If you’re a professor, "Greening the College Curriculum" by Jonathan Collett is an essential book for any current or aspiring professor. As the introduction states, it provides a rationale for including environmental material for any discipline. It also shows “how to construct a unit or a full course that is a basic course in the discipline yet makes use of environmental subjects.”
Finally, Collett promises relevant sources for materials in a wide variety of disciplines. This is not a book of information to be directly taught to students in a matter-of-fact sort of way. Rather, this book enables professors to use environmental knowledge to supplement their own disciplines so students can learn to think critically.
In using environmental knowledge in your curriculum, you are doing a great service to your students and their futures. Regardless of your field, environmental knowledge is essential. Global markets are demanding professionals who are environmentally aware. Collett’s book is not environmental propaganda burdened with agendas. It is a practical guide to give your students the best set of tools possible so that, when they enter the working world, they will be able to compete with cutting-edge knowledge and forward-thinking ideas.

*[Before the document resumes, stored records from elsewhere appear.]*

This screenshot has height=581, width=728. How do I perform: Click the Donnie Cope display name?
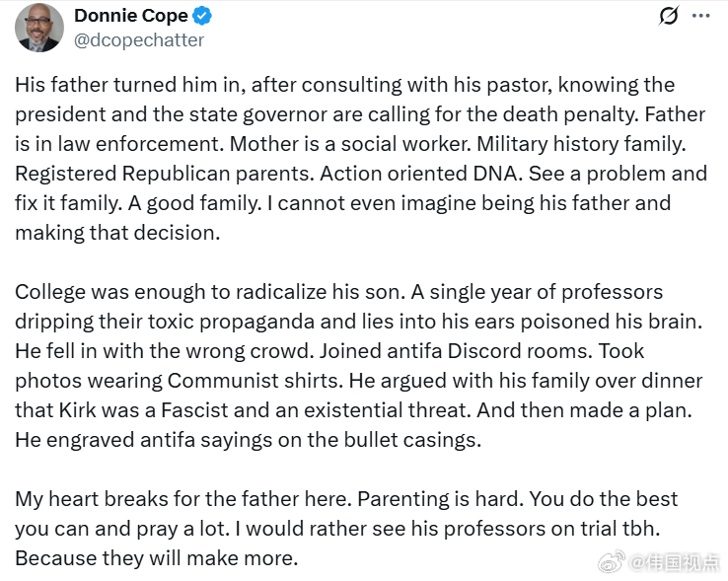[x=131, y=16]
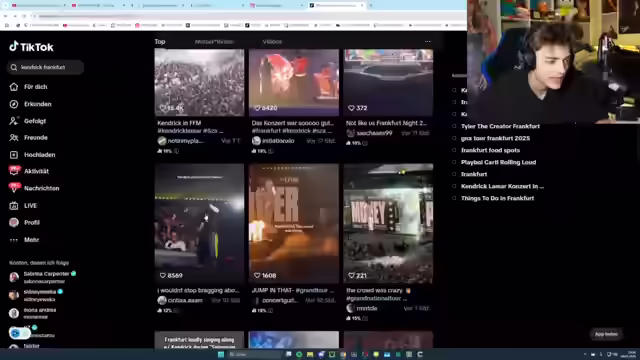This screenshot has height=360, width=640.
Task: Click the search field with kendrick frankfurt
Action: (x=45, y=67)
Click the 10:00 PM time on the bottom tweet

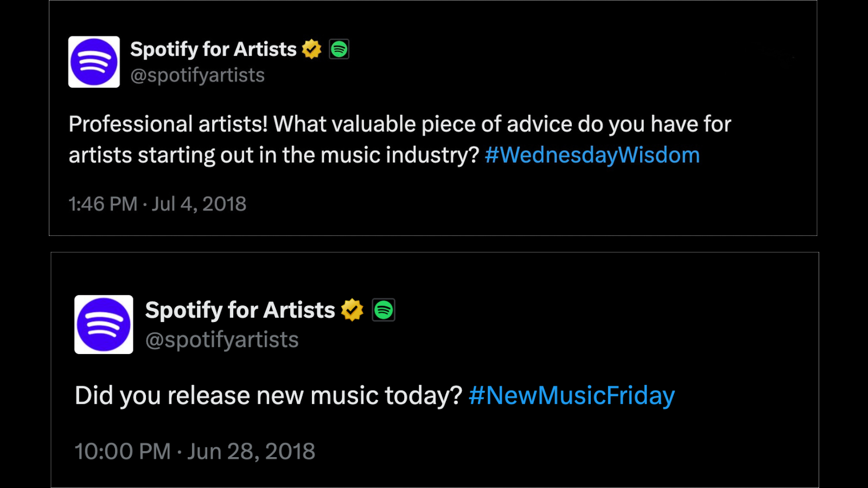[123, 451]
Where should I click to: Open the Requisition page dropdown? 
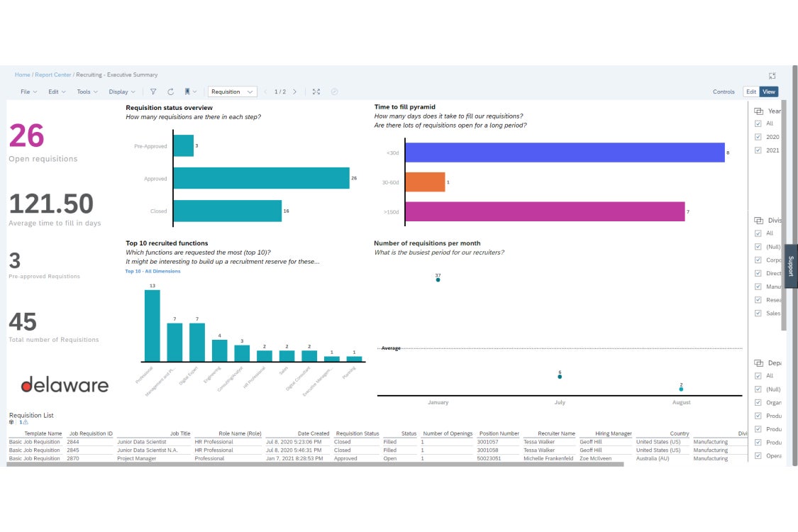(x=233, y=92)
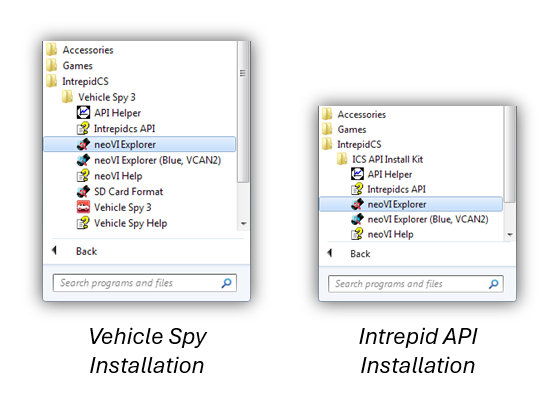Open Vehicle Spy Help document icon
The image size is (557, 414).
(83, 223)
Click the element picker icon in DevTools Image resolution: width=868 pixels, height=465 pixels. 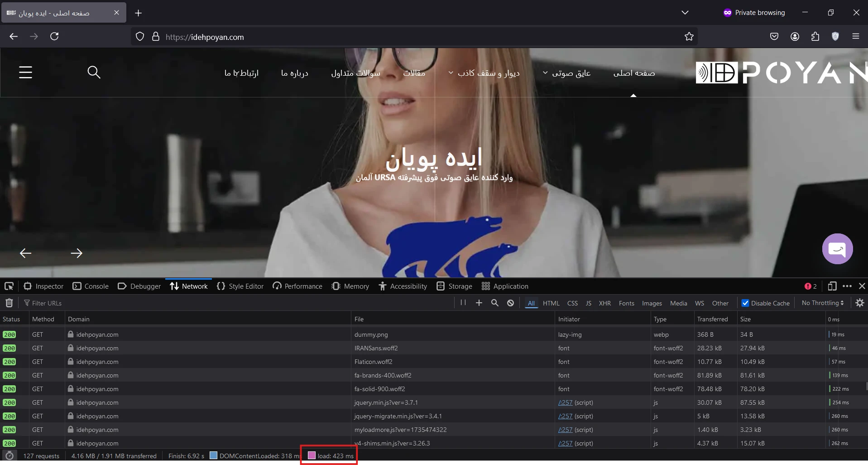point(9,286)
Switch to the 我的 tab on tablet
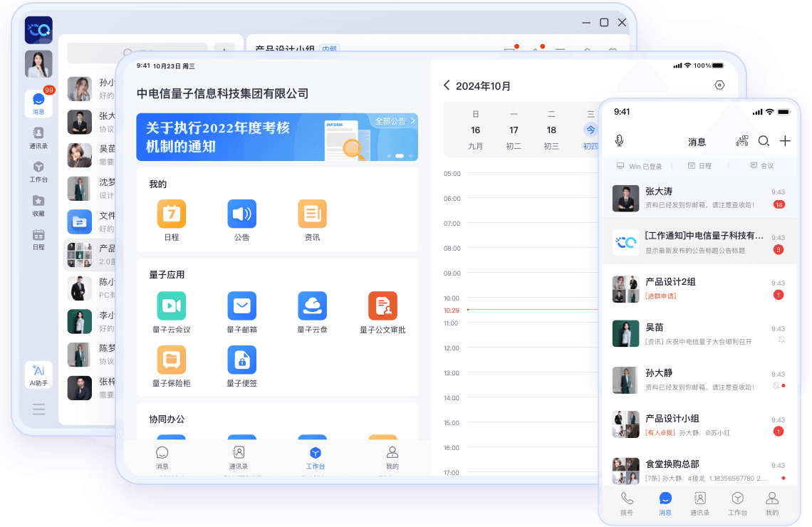Screen dimensions: 812x527 tap(391, 456)
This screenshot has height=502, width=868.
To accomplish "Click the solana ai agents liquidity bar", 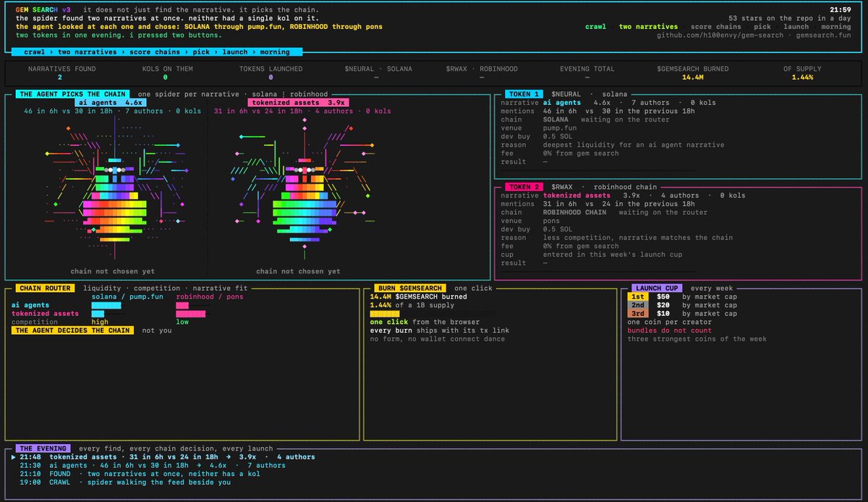I will coord(106,305).
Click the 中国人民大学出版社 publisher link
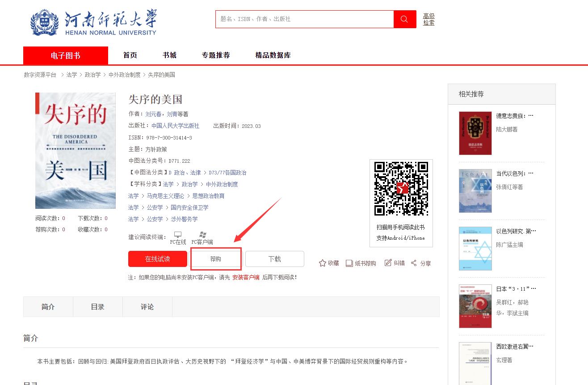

“Greening the College Curriculum” poses many questions regarding higher education, including what students should ideally know upon commencement. As Collett states, it is important for students to know the difference between: “optimum and maximum, stocks and flows, design and planning, renewable and nonrenewable, dwelling and residing, sufficiency and efficiency, can do and should do, health and disease, development and growth, and intelligence and cleverness”. These dichotomies may seem simple and obvious, but recent studies have shown that almost half of recent college graduates are unaware of the real causes of global warming, and more than a third of the same group could not discern any substantial difference between development and growth.
This book is a valuable manual and guide on how to teach your students what is both relevant to their field and relevant to the world. Collett has done extensive work with several universities, trying and testing his methods. Each chapter, which covers one field of expertise, highlights the experiences of leading educators introducing environmental issues into their teaching. The disciplines covered are Anthropology, Biology, Economics, Geography, History, Literature, Media and Journalism, Philosophy, Political Science, and Religion.
"Greening the College Curriculum" is a wonderful tool to improve your teaching, remain knowledgeable on current events, and stimulate your students to think critically about how their future careers can include environmentally friendly issues.